Не менее важен тот факт, что ан-Натили был приверженцем «Братьев чистоты» — тайного общества, близкого исмаилитским проповедникам в Бухаре. Среди тех, кого привлекала исмаилитская доктрина синтеза рационализма, гуманизма и мистицизма, был и отец Ибн Сины. Его приверженность шиизму отразилась в именах, которые он выбрал для своих сыновей — Хусейн и Али (два шиитских мученика). При весьма открытом другим верованиям правлении Саманидов продвижению по службе отца Ибн Сины не мешали его убеждения, хотя влиятельные традиционалисты в Бухаре были резко настроены против шиитов и исмаилитов.

Молодой Ибн Сина проводил долгие вечера, слушая дискуссии о «мировом духе», «всемирном разуме» и о других загадочных темах, описанных в «Посланиях» общества «Братья чистоты». В то время как его брат Али присоединился к исмаилитам, сам Ибн Сина этого не сделал89. Но на протяжении всей жизни оставался ближе к исмаилитам, нежели к любой другой ветви ислама. Доказательство тому можно найти в вопросах, которыми он задавался. До конца дней его (так же, как и ан-Натили, и его отца) интересовало то, что можно постичь через интенсивное использование разума, освещенного «святостью божественной силы»90.

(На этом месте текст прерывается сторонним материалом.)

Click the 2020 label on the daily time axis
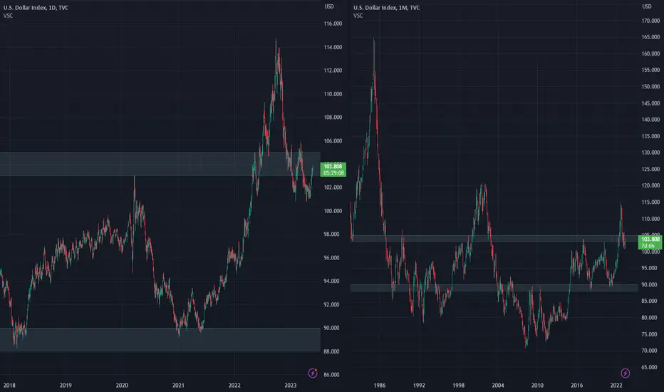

Основа обучения Ибн Сины — быстрое самостоятельное освоение работ Птолемея, Евклида и других классиков греческой науки и философии. Ан-Натили или, возможно, следующий учитель Ибн Сины, исмаилитский мудрец по имени Мансур аль-Кумри, советовали молодому человеку работать дальше самостоятельно, поскольку им уже нечему было учить его. Ан-Натили вернулся в Хорезм, а аль-Кумри, врач и вольнодумец91, начал пробуждать в 12-летнем мальчике интерес к медицине. Сталкиваясь с проблемой, Ибн Сина редко обращался к аль-Кумри (который, как он утверждал, больше занимался наставлениями, чем давал знания), а вместо этого он отправлялся в мечеть на молитву. Предвосхищая свои более поздние взгляды на бессознательное, Ибн Сина говорил, что ответы обычно приходили к нему спонтанно, даже во время сна92. Более того, он пришел к выводу, что во время молитвы происходит процесс интуитивного познания93.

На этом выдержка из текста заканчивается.